Photogrammetry is an increasingly popular method of creating realistic 3D environments through photography. Lots of snaps are taken of an object, and then that data is used to recreate it digitally, conjuring up a 3D model that can be used in the game. Pazdur, who was formerly a 3D artist and has a background in programming, decided to introduce photogrammetry at The Farm 51 around seven or eight years ago, seeing it as a technique that the team could use to make the creation of realistic environments “faster, easier and more accurate”.

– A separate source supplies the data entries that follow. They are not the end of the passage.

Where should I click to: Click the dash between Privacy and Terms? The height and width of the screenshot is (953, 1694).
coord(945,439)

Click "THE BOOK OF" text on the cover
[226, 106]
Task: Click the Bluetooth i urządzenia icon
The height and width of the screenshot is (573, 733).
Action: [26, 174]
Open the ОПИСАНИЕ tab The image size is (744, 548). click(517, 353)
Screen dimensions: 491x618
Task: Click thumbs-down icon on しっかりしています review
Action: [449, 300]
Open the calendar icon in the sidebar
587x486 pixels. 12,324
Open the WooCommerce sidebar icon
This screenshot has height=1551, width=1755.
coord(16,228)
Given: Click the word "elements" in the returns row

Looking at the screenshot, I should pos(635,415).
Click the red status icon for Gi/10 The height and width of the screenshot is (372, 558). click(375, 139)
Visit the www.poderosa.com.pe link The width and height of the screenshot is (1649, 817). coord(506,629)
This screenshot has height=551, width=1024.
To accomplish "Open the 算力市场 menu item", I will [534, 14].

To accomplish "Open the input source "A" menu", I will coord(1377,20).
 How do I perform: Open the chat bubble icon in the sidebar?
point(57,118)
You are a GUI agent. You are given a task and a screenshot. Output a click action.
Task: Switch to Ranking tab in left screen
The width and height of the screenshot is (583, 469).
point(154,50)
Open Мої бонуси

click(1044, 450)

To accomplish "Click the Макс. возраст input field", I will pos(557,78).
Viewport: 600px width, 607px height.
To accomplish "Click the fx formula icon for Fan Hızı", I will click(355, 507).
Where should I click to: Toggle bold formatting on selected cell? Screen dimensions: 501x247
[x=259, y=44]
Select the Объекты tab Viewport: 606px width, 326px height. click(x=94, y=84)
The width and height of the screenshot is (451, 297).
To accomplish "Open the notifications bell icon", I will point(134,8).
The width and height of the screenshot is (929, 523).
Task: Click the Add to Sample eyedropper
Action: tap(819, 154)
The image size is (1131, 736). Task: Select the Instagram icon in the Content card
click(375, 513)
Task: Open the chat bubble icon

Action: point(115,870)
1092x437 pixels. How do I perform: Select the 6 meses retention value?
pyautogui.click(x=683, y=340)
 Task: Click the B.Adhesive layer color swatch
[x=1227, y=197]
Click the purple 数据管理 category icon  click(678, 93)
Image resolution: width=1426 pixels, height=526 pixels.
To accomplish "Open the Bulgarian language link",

“The key advantage of photogrammetry is that the amount of detail you can capture is almost unlimited,” Pazdur explains. “In regular 3D content creation, when the artists start with the polygonal modelling or 3D sculpting, they need to work by adding details to some simple meshes. So the more time you spend on creating some kind of model, the more detail you can add. The cost of creating the detailed model is the amount of time you need to spend adding detail to this model. But in photogrammetry, if you get a good camera, not an expensive camera, but simply a good camera, you can capture very detailed photographs; you can zoom and you can capture any data you want, and then you can include them in your recreated 3D model.”
Traditional techniques had become too costly. “I blame the cost of today’s videogames mostly on the cost of creating 3D content,” says Pazdur. The Farm 51 started to experiment with photogrammetry during development of an earlier game, Get Even, and it proved to be effective. That led to the team discussing what the most interesting place to recreate with photogrammetry might be. They settled on Chernobyl.